The Maria and Eric Muhlmann Award for important research results based upon development of groundbreaking instruments and techniques to Dr. Harland Epps, Professor of Astronomy and Astrophysics at the Lick Observatories of the University of California. Epps is pioneer of astronomical optics whose designs have touched almost every major telescope in the world. Modern astronomy is photon-hungry and depends on efficient optics with a high throughput and that cover a wide field of view. Epps is an expert in designing innovative optics that allow deep imaging surveys and spectroscopy of very faint targets. His work is invisible to many who use his optics, but it has facilitated the modern explosive growth of data in astronomy. Epps has designed optics for several decades and continues to be extremely active with instruments currently on the Keck, MMT, Magellan, Gemini, and Hobby Ebberly telescopes. He has more than 245 technical reports and published papers.

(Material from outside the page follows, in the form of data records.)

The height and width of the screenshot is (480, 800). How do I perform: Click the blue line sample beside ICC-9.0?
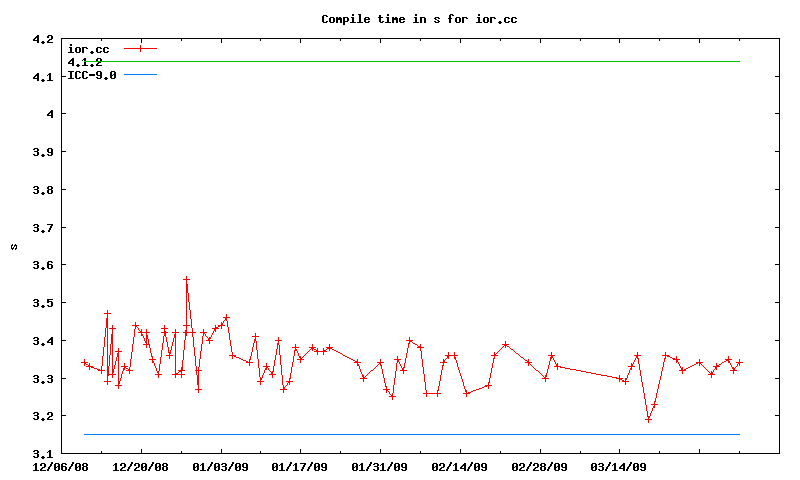[141, 75]
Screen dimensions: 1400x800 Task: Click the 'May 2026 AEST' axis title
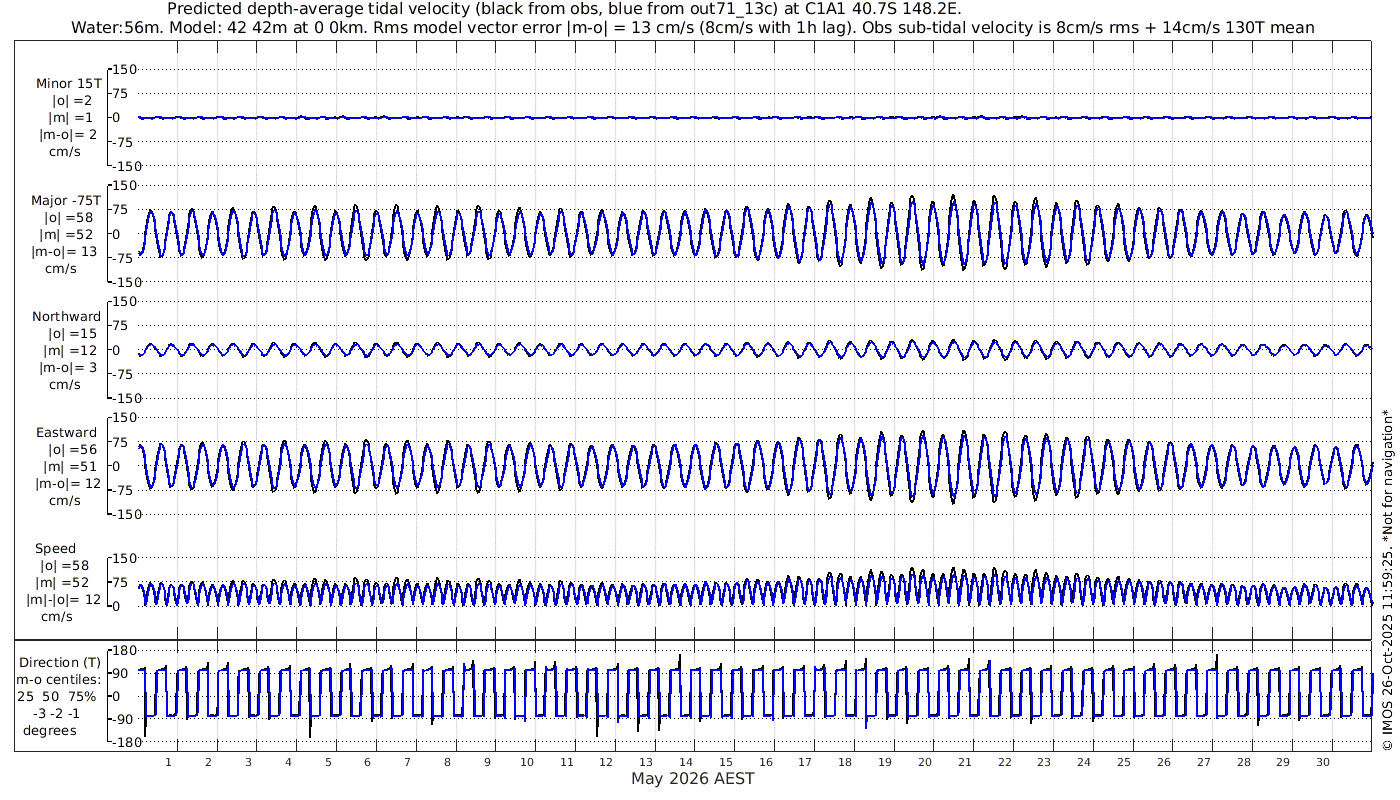pyautogui.click(x=692, y=779)
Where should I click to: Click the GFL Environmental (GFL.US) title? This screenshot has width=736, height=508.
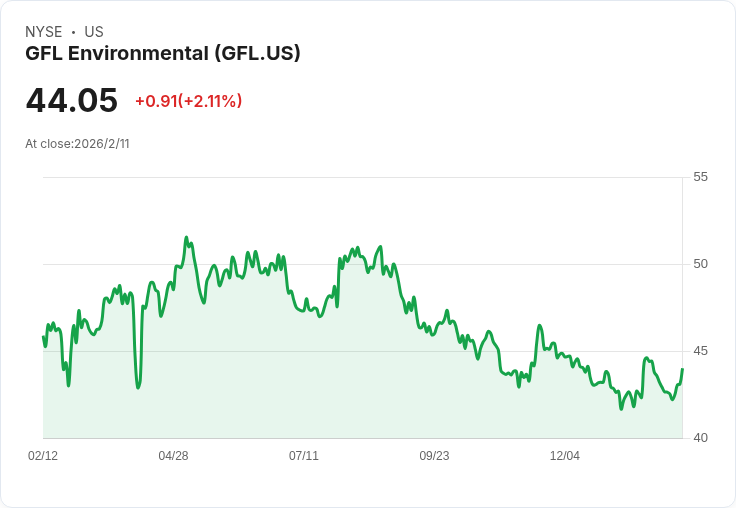point(162,54)
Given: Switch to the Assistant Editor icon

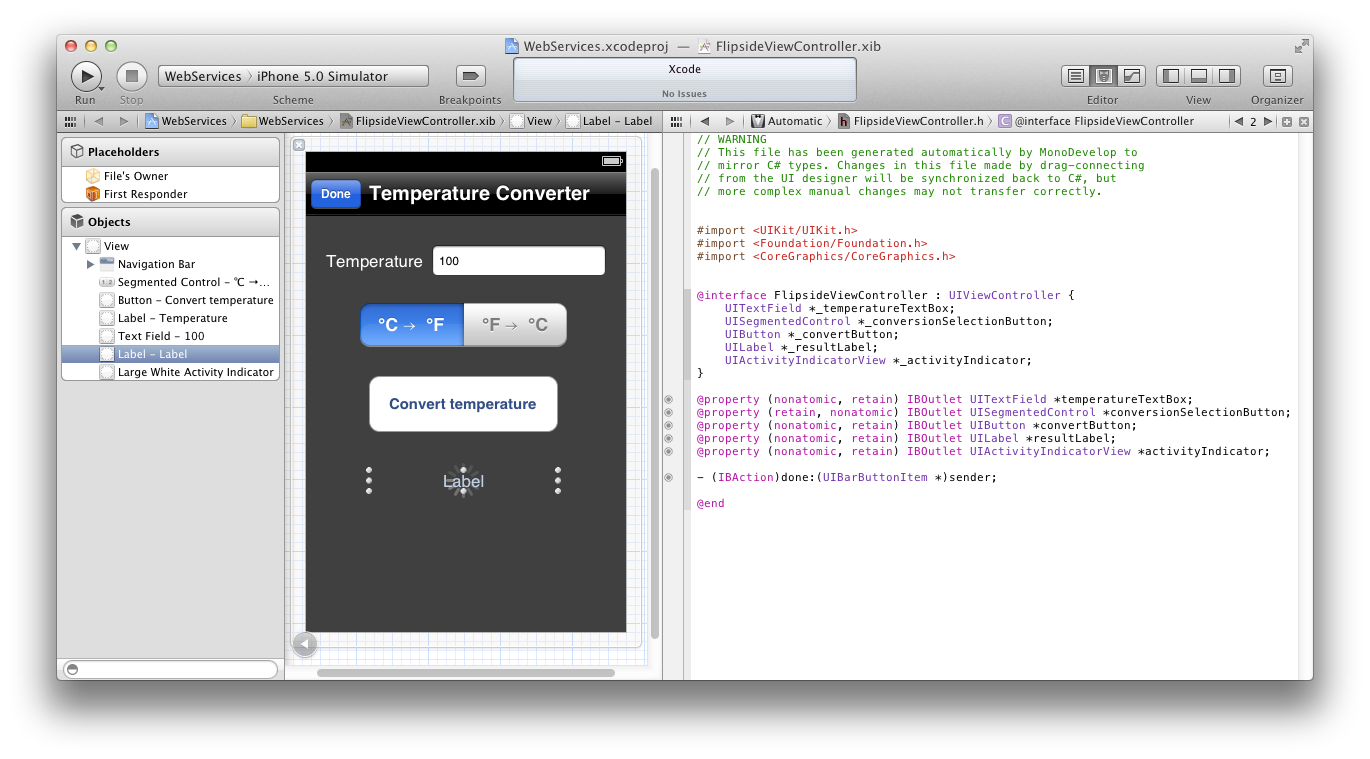Looking at the screenshot, I should tap(1103, 75).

Robert J. Trumpler Award for a recent Ph.D. thesis considered unusually important to astronomy to Dr. Brendan Bowler, who completed his dissertation last year at the University of Hawaii at Manoa, Institute for Astronomy, and is now a postdoctoral fellow at the California Institute of Technology, Joint Center for Planetary Astronomy. With his Ph.D. thesis project, titled “Direct Imaging Search for Planets Around Low-Mass Stars and Spectroscopic Observations of Young Exoplanets,” Bowler has produced six first-author papers in the Astrophysical Journal, rounding out a very prolific graduate student period with 9 first-author refereed papers and 20 more refereed papers as a co-author. His thesis study involved an adaptive optics imaging search for gas-giant planets and brown dwarfs around 100+ young M stars, and detailed near-infrared spectroscopic study of individual exoplanets found by direct imaging, including the first published near-IR spectrum of the 7 Jupiter-mass extrasolar planet HR 8799b, quickly after its discovery. Perhaps the most important results of his thesis work are the robust statistical constraints on the frequency of gas-giant planets as a function of mass and orbital separation around low-mass stars, advancing the field of exoplanets research considerably.
Richard H. Emmons Award for excellence in teaching college-level astronomy to non-science majors to Dr. Laurence Marschall from Gettysburg College. After establishing the year-long astronomy sequence at the college, Marschall’s courses evolved into the most popular lab-science courses on campus. He incorporated peer-learning years before such techniques became standard fare, and draws from history, literature, current events, and multimedia. He also initiated plans for the campus observatory, a facility that welcomes both science non-science majors. In addition, and in advance of others, he saw the untapped potential for bringing digital imaging technology into the introductory astronomy curriculum. His idea became Project CLEA, a set of laboratory exercises that have revolutionized the teaching of introductory astronomy by having undergraduate students observe the sky, record data, and analyze that data. Project CLEA became the longest-running program funded by the astronomy education section of the National Science Foundation.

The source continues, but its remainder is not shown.